Recensione dello spettacolo QUESTO E’ IL TEMPO IN CUI ATTENDO LA GRAZIA – da Pier Paolo Pasolini – regia di Fabio Condemi

TEATRO VASCELLO, dal 14 al 19 Maggio 2024

Gabriele Portoghese

E’ il nostalgico rammarico di un paradiso perduto: “Perché realizzare un’opera quando è così bello sognarla soltanto?”.

Condizione esistenziale che – osservando la poetica installazione scenografica sul palco del Teatro Vascello – potrebbe essere tradotta anche così:  “ Perché realizzare una nascita (all’esterno) quando è così bello restare dentro la propria madre e sognare, da lì, la vita che si potrebbe realizzare (all’esterno)?

E infatti dentro un utero di terra, sulla cui sommità spuntano lunghi ciuffi d’erba profumata, si rotola beato il feto di Pier Paolo Pasolini (reso con santa e realistica plasticità da Gabriele Portoghese).

E sotto un caldo cielo notturno, un coro di grilli annuncia la sua imminente venuta al mondo.

Un sole di provincia e il pianto dei salici gli danno il benvenuto, una volta avvenuta la separazione dal corpo materno. 

Gabriele Genovese

E come in un gioco con la palla, il neo-nato passa di mano in mano, di braccia in braccia. Finché non arrivano “quelle” braccia: inconfondibili. Come il bianco seno che custodiscono e che si slaccia per offrirsi alla sua piccola bocca. E proprio da lì, epifanicamente, “lo sguardo” del neonato incrocia quello di sua madre. Anche il coro di cicale ne resta folgorato. E tace. 

Passano gli anni e in una sera di profonda estate – sulle note di una canzone di Claudio Villa – il piccolo si ritrova a “incollare il suo sguardo” sui suoi genitori, ”alleati in un abbraccio”  danzante.  Sotto un cielo di fuochi d’artificio premonitori di traumi, il piccolo continua a seguire con lo sguardo i suoi che ora s’infuocano in un abbraccio “senza pudore e senza malizia”.

▶ [SFIDA 1] Riscrivi la recensione cominciando da "TEATRO VASCELLO, dal" e proseguendo fino a "venuta al mondo.", mettendo "grembo" al posto di "utero".
▶ [SFIDA 2] Secondo la recensione, quale attore dà corpo al feto di Pier Paolo Pasolini?
▶ [SFIDA 3] Prosegui la recensione dello spettacolo da Pasolini oltre l'ultima frase riportata.

▶ [VOCI FORNITE]
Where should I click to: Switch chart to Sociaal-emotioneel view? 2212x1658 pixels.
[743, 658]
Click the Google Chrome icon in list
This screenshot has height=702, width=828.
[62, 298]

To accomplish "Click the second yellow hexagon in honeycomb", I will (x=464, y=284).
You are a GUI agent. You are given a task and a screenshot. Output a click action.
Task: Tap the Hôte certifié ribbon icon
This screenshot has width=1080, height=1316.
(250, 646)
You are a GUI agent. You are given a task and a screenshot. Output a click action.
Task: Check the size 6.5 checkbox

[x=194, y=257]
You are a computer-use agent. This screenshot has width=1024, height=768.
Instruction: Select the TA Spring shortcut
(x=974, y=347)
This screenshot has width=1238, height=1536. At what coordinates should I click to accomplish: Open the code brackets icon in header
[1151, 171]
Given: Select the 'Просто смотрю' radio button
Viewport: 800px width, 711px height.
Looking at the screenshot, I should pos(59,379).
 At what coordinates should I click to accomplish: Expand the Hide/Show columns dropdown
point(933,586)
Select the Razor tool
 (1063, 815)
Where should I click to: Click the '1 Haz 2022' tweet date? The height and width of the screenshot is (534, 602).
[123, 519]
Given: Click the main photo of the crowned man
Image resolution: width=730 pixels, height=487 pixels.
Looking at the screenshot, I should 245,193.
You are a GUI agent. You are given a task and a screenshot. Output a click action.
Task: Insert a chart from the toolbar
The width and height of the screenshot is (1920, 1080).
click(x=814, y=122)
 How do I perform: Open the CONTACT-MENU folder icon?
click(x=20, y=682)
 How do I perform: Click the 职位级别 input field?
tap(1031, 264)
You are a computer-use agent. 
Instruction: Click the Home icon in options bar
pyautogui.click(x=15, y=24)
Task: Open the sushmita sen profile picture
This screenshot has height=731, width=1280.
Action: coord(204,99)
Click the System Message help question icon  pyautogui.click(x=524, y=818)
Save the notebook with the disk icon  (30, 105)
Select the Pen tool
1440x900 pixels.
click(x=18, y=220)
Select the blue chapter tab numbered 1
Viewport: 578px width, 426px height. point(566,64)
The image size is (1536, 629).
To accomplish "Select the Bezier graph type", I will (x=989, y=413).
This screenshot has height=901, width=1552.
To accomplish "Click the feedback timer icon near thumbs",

▶ [RISPOSTA 1]
TEATRO VASCELLO, dal 14 al 19 Maggio 2024

Gabriele Portoghese

E’ il nostalgico rammarico di un paradiso perduto: “Perché realizzare un’opera quando è così bello sognarla soltanto?”.

Condizione esistenziale che – osservando la poetica installazione scenografica sul palco del Teatro Vascello – potrebbe essere tradotta anche così:  “ Perché realizzare una nascita (all’esterno) quando è così bello restare dentro la propria madre e sognare, da lì, la vita che si potrebbe realizzare (all’esterno)?

E infatti dentro un grembo di terra, sulla cui sommità spuntano lunghi ciuffi d’erba profumata, si rotola beato il feto di Pier Paolo Pasolini (reso con santa e realistica plasticità da Gabriele Portoghese).

E sotto un caldo cielo notturno, un coro di grilli annuncia la sua imminente venuta al mondo.

▶ [RISPOSTA 2] Gabriele Portoghese.

▶ [RISPOSTA 3]
Slacciatosi infine dalla moglie, il padre sente improvvisa la premura di andare, ora lui, “a guardare” il figlio. E lo invade un moto incontrollabile di stizza: quello che si può nutrire verso un edipico rivale in amore. 

Ma cosa significa “vedere” ? Cosa si cela dietro al desiderio di vedere? E che cosa può succedere quando prende il sopravvento il desiderio di non voler vedere ?  Quale croce e quale delizia si annidano nei nostro occhi, nel nostro sguardo ? Quanto ad esempio l’odore (ovvero gli occhi dell’olfatto) di questo edipico prato verde  torna ad abitare e a chiudere la vita e le opere di Pasolini ? Quanto lo sguardo di chi ci getta al mondo genera anche il nostro destino ?  

“… In ogni punto in cui i tuoi occhi guardano è nascosto un Dio.
E, se per caso non c’è, ha lasciato lì i segni della sua presenza sacra:
o silenzio o odore di erba o fresco di acque dolci.
Eh sì: tutto è santo! Ma la santità è insieme una maledizione.
Gli Dei che amano in un tempo stesso odiano…”.

Gabriele Portoghese

La narrazione poetica ricostruita da Fabio Condemi é carica di quella quotidiana ignara bellezza che sola può esprimere il sacro della realtà. E procede attraversando una selezione di sceneggiature del corpus pasoliniano – necessarie allegorie per la comprensione della realtà – capace di regalare vita ad un’insolita ed affascinante “biografia poetica” sul poeta friulano.  

Una lettura del corpus scenografico che viene analizzato – proprio com’era nello stile del folgorante insegnamento dello storico dell’arte Roberto Longhi – attraverso un accurato “sguardo sui particolari” dell’opera stessa.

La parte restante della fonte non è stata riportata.